### Your assignment
Copy the lines of the data below exactly, starting at the first and stopping after the line that contains "Image resolution: width=1325"; include no pictures.

### Data shown
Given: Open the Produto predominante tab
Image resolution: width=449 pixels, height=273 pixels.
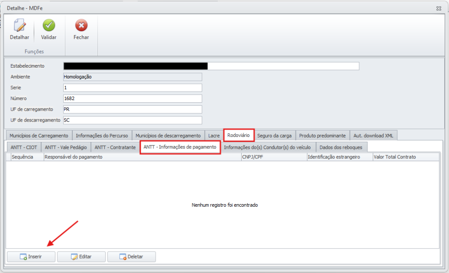Looking at the screenshot, I should click(323, 136).
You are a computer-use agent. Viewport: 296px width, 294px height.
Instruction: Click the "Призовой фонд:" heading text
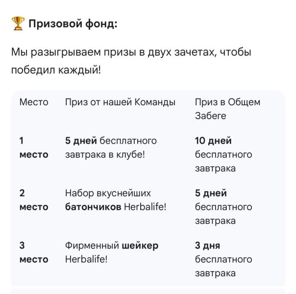pyautogui.click(x=73, y=24)
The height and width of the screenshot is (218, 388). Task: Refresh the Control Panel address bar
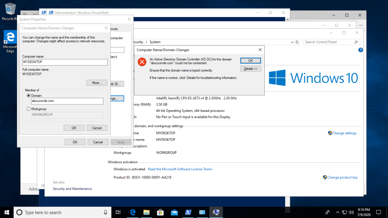pos(297,42)
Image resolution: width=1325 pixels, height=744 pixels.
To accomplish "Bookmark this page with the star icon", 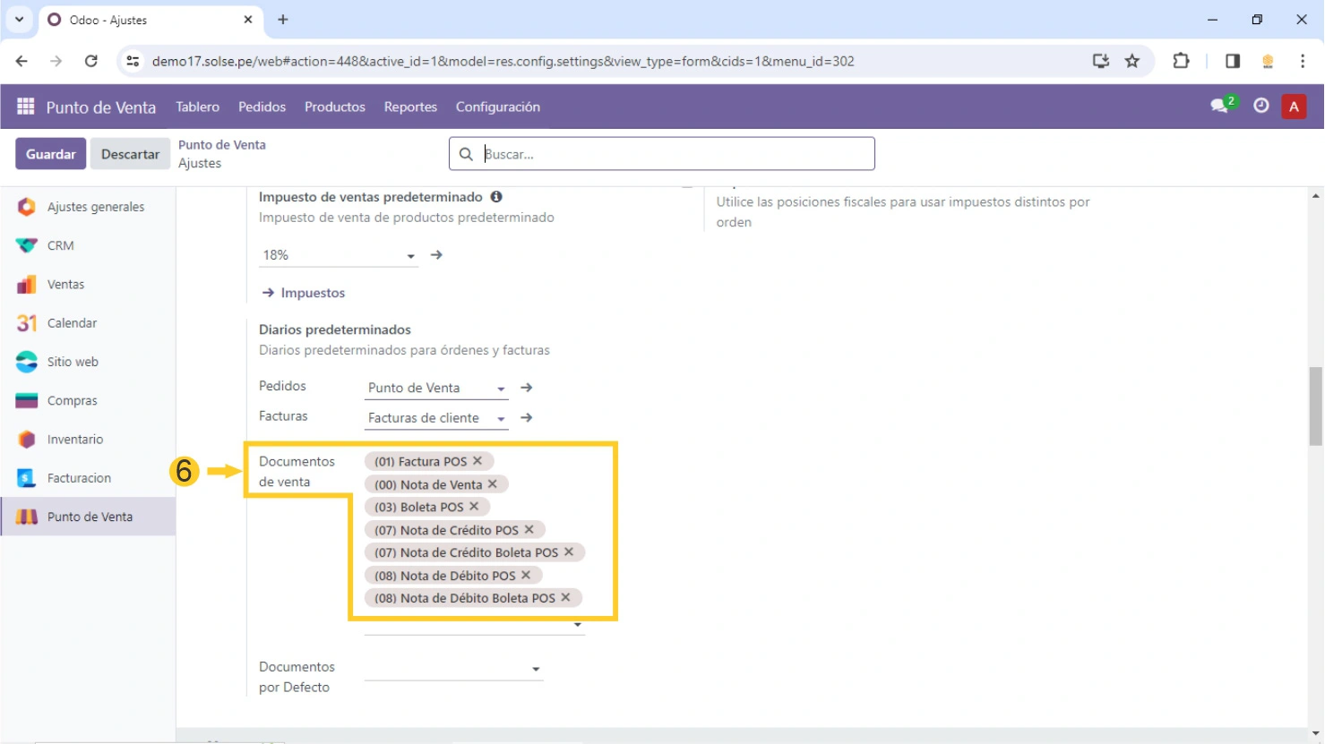I will (1132, 61).
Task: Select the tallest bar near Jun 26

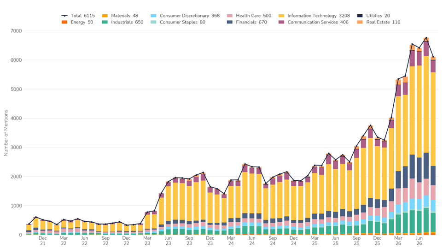Action: [426, 136]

### Written reply
Given: Open the Produto predominante tab
Image resolution: width=449 pixels, height=273 pixels.
Looking at the screenshot, I should click(323, 136).
You are a computer-use agent. Viewport: 296px width, 294px height.
Instruction: Click the "Призовой фонд:" heading text
pyautogui.click(x=73, y=24)
The height and width of the screenshot is (218, 388). Task: Refresh the Control Panel address bar
pos(297,42)
Image resolution: width=1325 pixels, height=744 pixels.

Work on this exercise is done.